Cara lainnya adalah merekrut insiders yang bersedia melalui pengumuman di jaringan terselubung atau melalui jasa “black recruiters”.
Insiders ini dibayar untuk jasa mereka dan juga dapat diminta untuk mengidentifikasi rekan kerja yang bisa dijerat melalui aksi pemerasan.
Jika serangan terhadap penyedia layanan seluler direncanakan, penjahat akan mencari karyawan yang dapat menyediakan akses jalur cepat ke pelanggan dan data perusahaan atau kartu SIM duplikat/yang diterbitkan kembali secara ilegal.
ika target adalah penyedia layanan Internet, para penyerang akan mencoba untuk mengidentifikasi karyawan yang mampu memetakan jaringan dan melakukan serangan man-in-the-middle.
Namun, perlu dipahami juga bahwa ancaman insiders ini bervariasi.

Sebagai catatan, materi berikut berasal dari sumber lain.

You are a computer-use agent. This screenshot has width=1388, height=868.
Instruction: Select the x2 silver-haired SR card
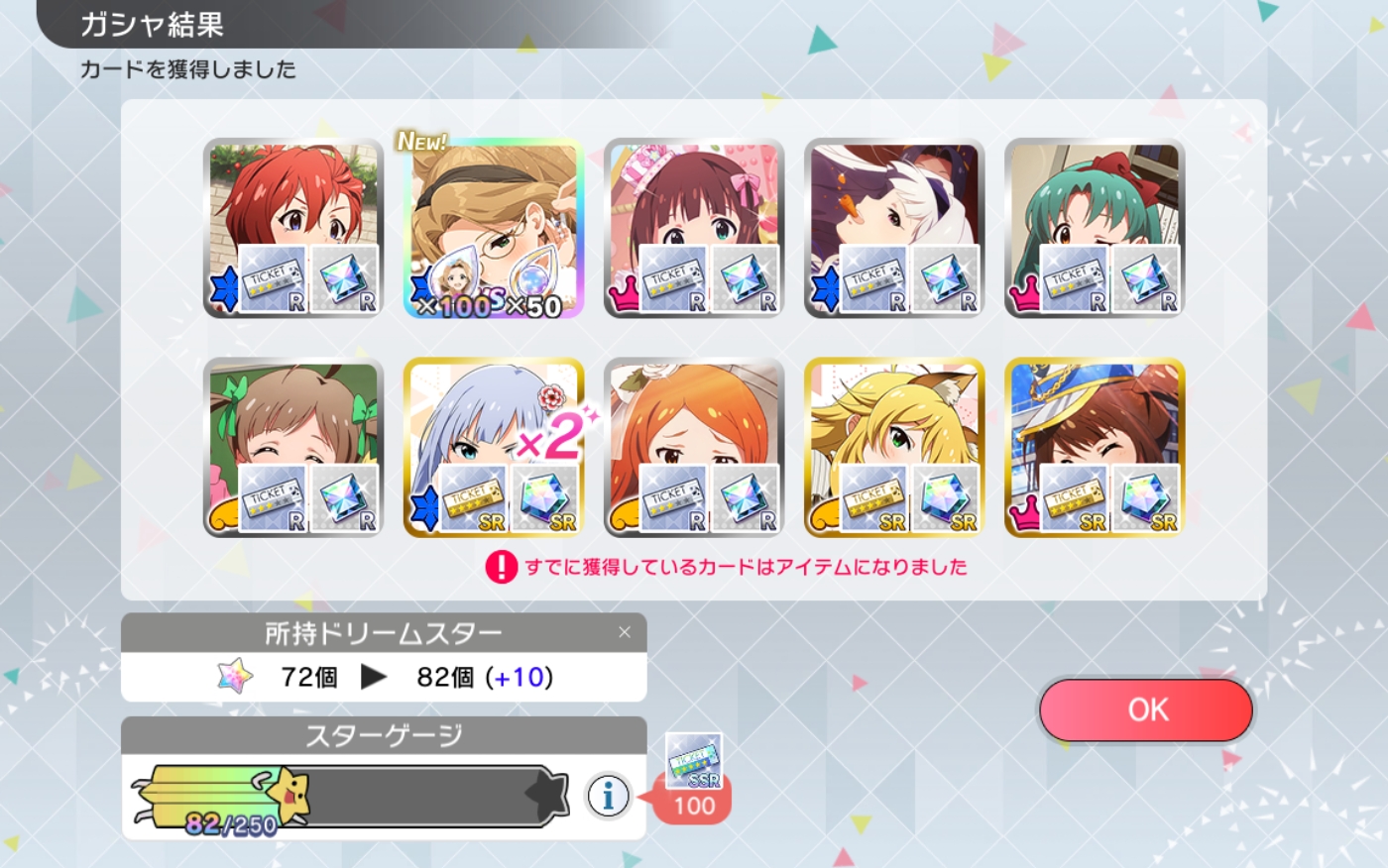click(494, 448)
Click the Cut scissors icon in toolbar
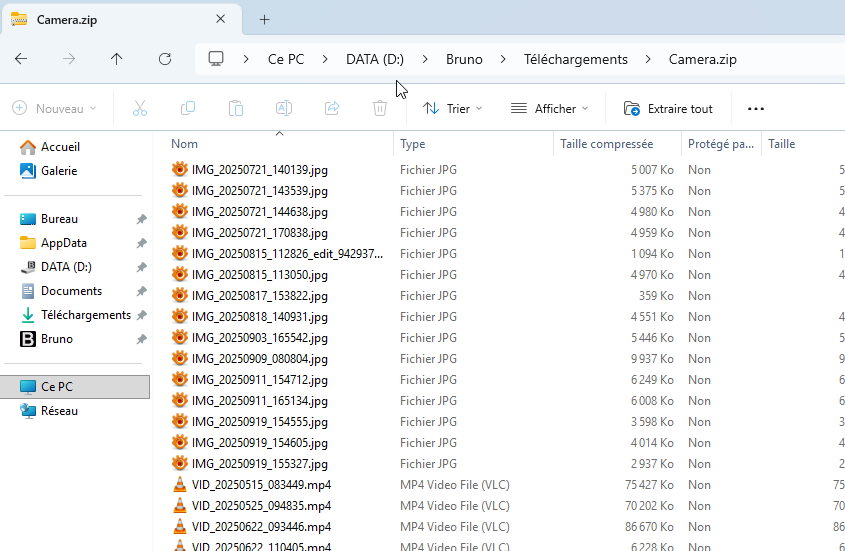The height and width of the screenshot is (551, 845). pos(140,108)
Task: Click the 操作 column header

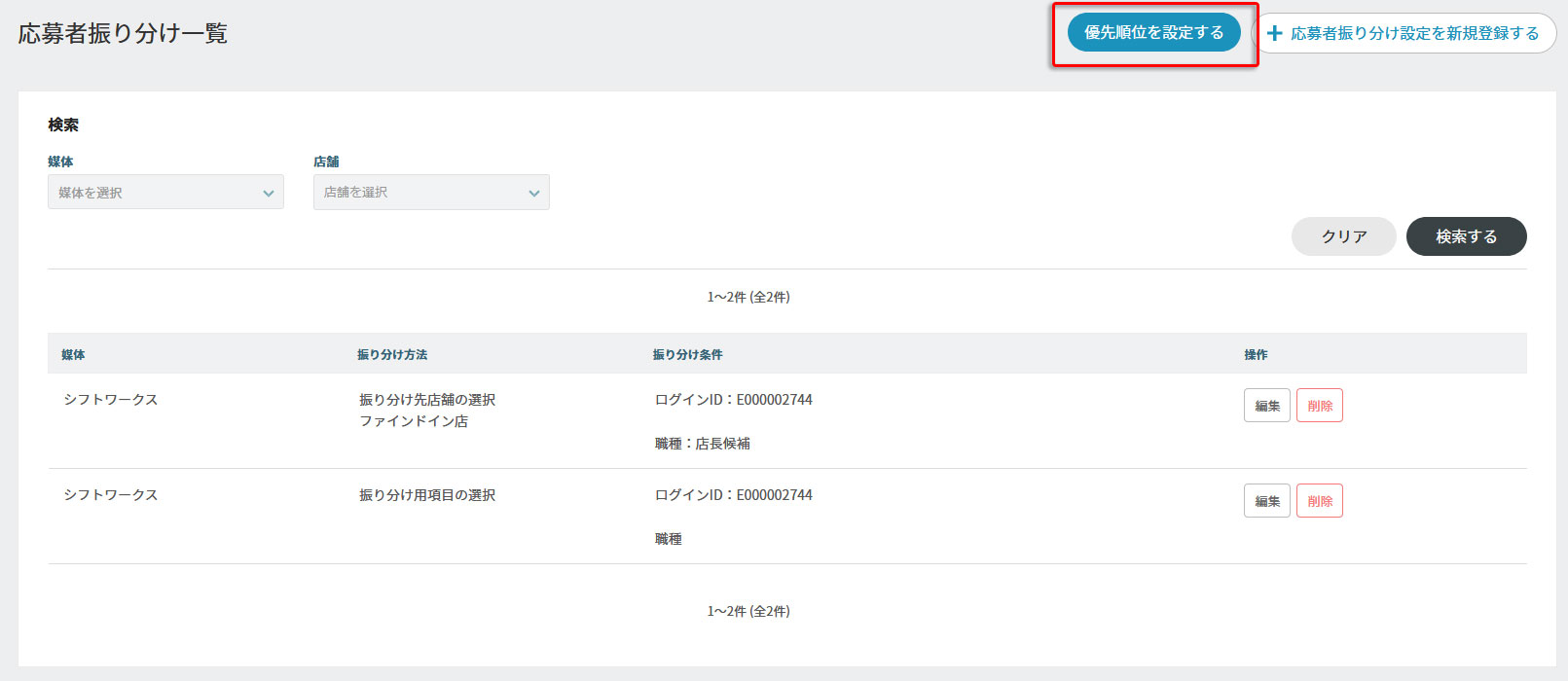Action: (x=1256, y=355)
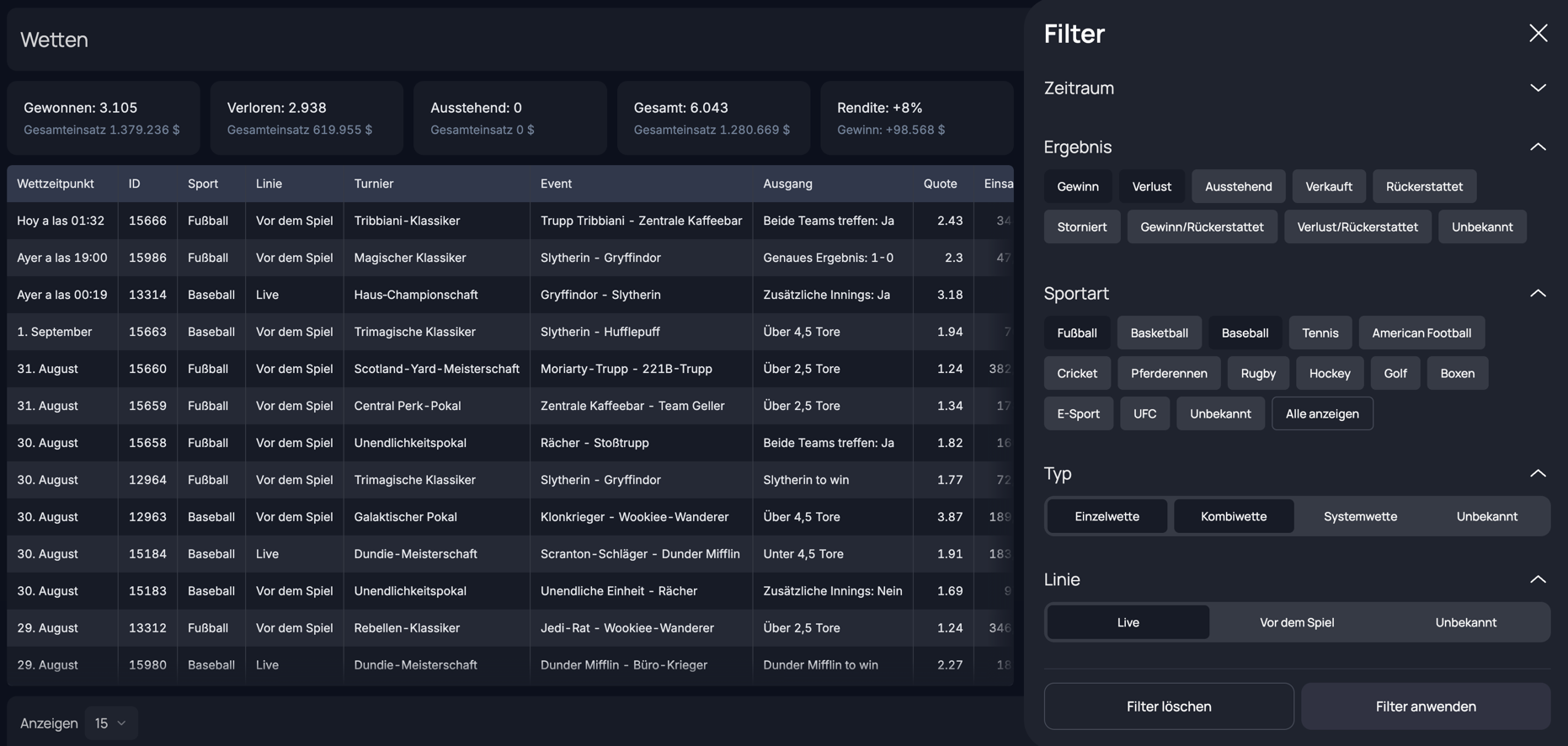Close the Filter panel with the X icon
Screen dimensions: 1568x746
(1538, 33)
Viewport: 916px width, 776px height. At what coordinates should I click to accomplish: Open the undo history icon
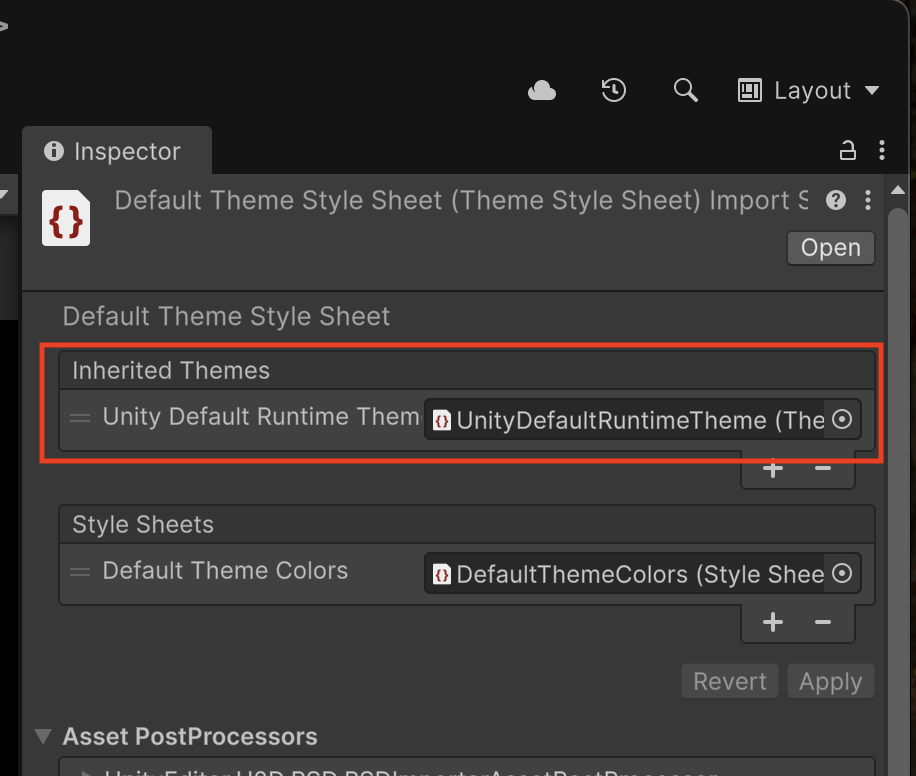(613, 91)
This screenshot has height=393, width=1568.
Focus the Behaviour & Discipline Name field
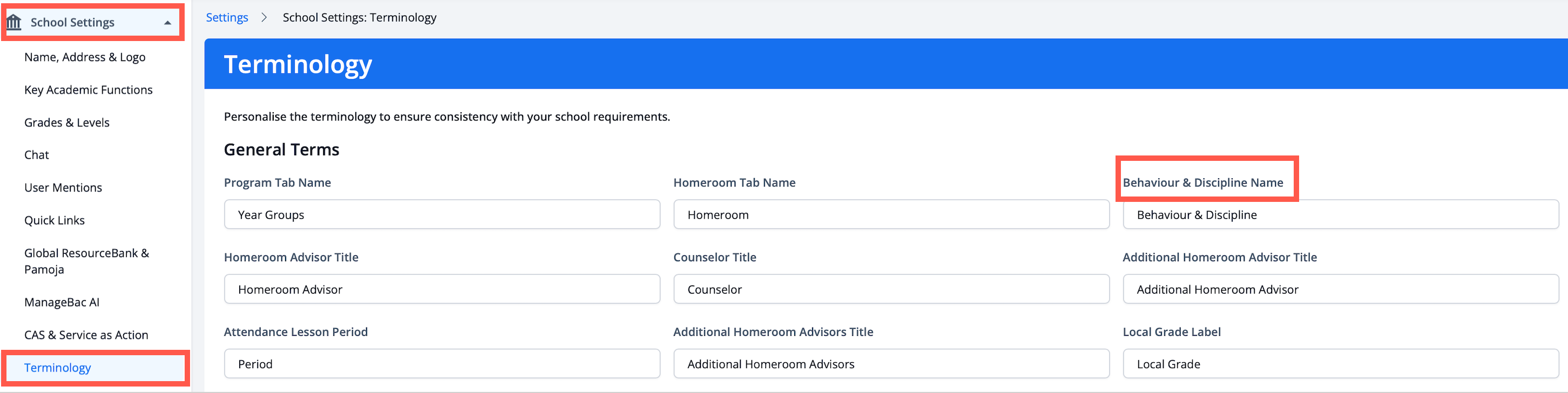point(1340,215)
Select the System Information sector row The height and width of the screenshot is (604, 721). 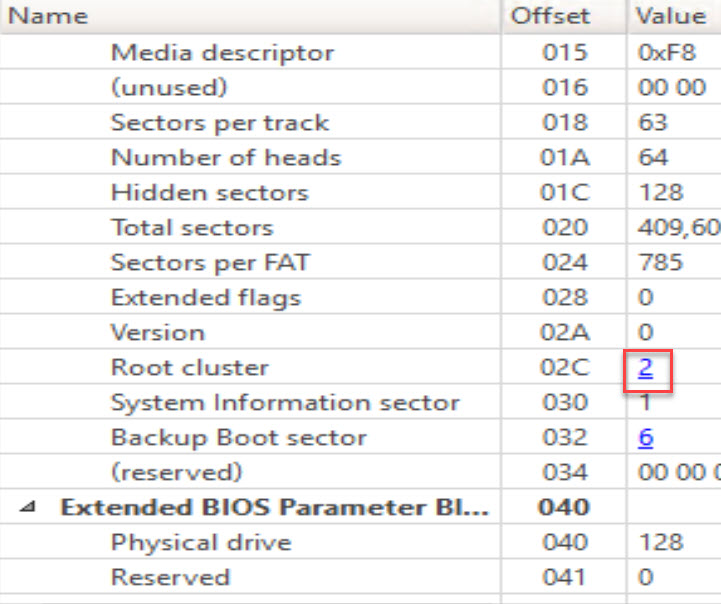coord(285,403)
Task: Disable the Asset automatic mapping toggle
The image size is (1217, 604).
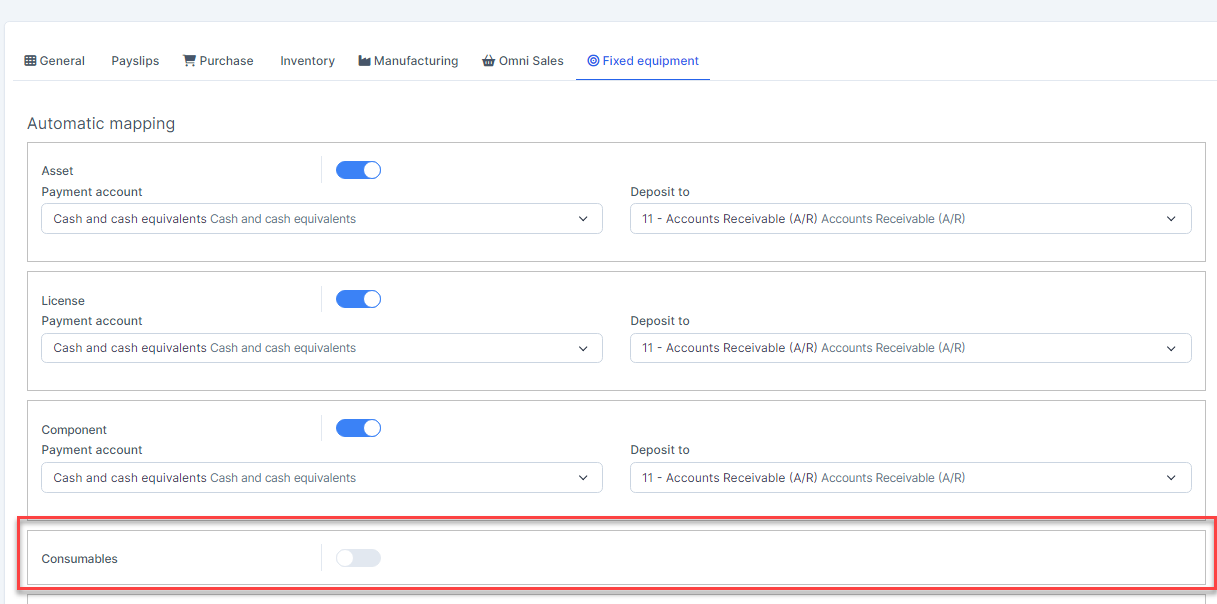Action: [x=358, y=170]
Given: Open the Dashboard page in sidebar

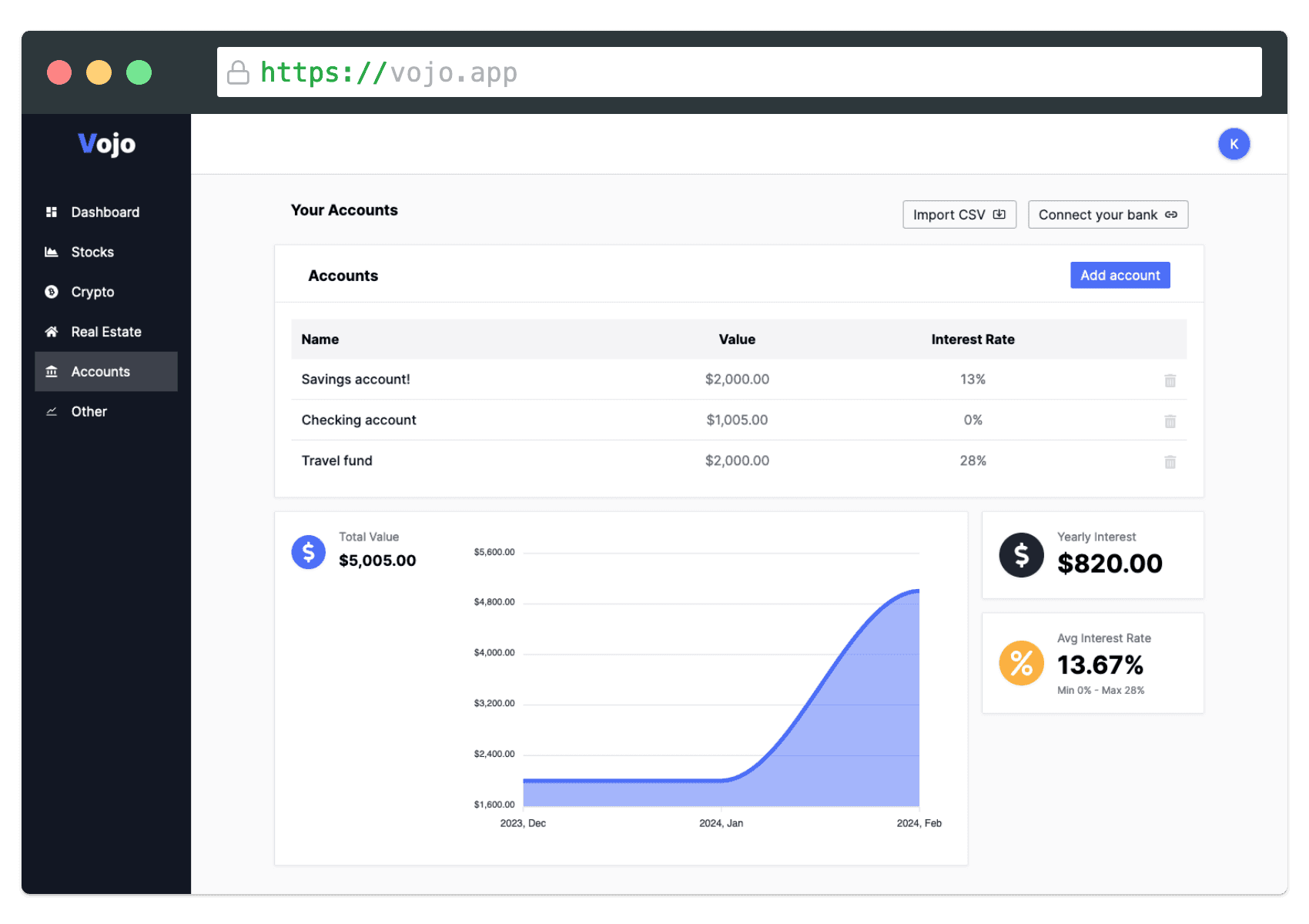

Para peneliti Kaspersky Lab mencatat dua contoh yang tidak umum, salah satunya melibatkan karyawan telekomunikasi yang nakal untuk membocorkan tujuh puluh juta panggilan oleh narapidana, di mana insiden ini melanggar hak istimewa antara pengacara dan terdakwa.
Denis mengimbau, perusahaan harus mulai melihat diri mereka melalui sudut pandang penjahat siber ketika melakukan penyerangan.